Abstract
Hyperhomocysteinemia (HHcy): A condition that epidemiological studies have shown to be associated with increased risk of vascular disease and type 2 diabetes (T2D), arises from disrupted homocysteine (Hcy) and glucose metabolism. Our previous studies evaluating the regulation of Hcy metabolism from the molecular, cell, animal and population levels have demonstrated that utilization of Hcy by the trans-sulfuration and remethylation pathways is regulated by omega-3 polyunsaturated fatty acids (PUFA). This interaction was then identified as having protective effects on the cardiovascular system. Furthermore, observational studies we conducted found potential beneficial effects of omega-3 PUFA on insulin sensitivity and T2D.
To date, no literature reports have discussed the mechanism behind metabolism of omega-3 PUFA, Hcy and glucose from a nutriproteomic and nutrigenomic point of view. This review comprehensively summarizes the metabolism of omega-3 PUFA, Hcy and glucose; and their regulation by omega-3 PUFA on critical gene expression, a key enzyme activity involved in the Hcy metabolic and insulin signaling pathways.

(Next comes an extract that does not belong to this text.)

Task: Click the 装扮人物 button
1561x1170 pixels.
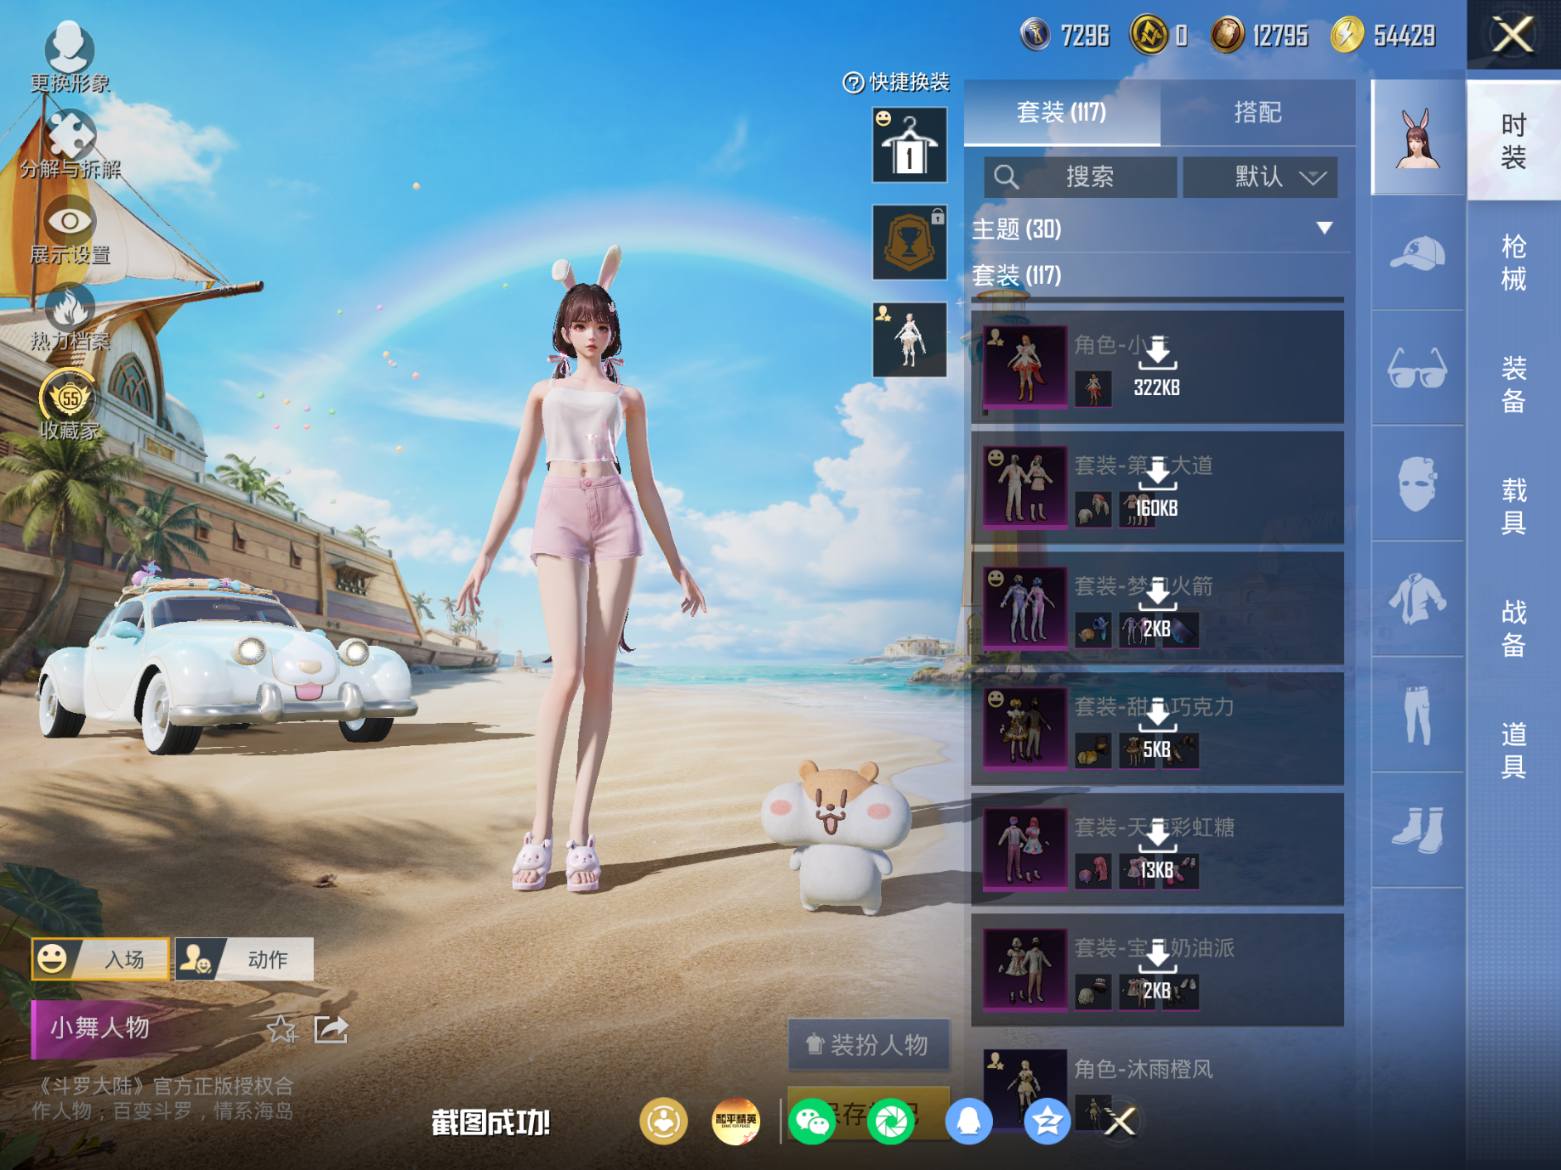Action: [869, 1045]
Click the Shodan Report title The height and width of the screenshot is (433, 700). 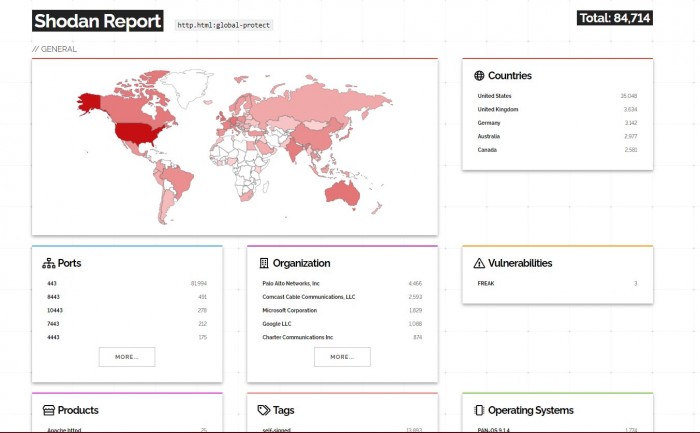pos(97,21)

In summary, high dietary omega-3 PUFA decreases blood Hcy and glucose concentrations. Omega-3 PUFA decreases the concentration of Hcy despite increasing MAT activity and up-regulating MAT mRNA expression through compensatory cystathionine-g-lyase mRNA expression, both of which are involved in Hcy metabolism. Omega-3 PUFA had a beneficial effect on insulin sensitivity and directly targeted insulin signaling pathway via increasing insulin receptor number, tyrosine phosphrylation of IRS-1, serine phosphorylation of Akt, gene expression of IRS-1, IRS-2 and GLUT-4 in different tissues. More research is warranted to explore the precise mechanism.
Keywords: Glucose, Hcy, nutrigenomics, nutriproteomics, ometa-3 PUFA.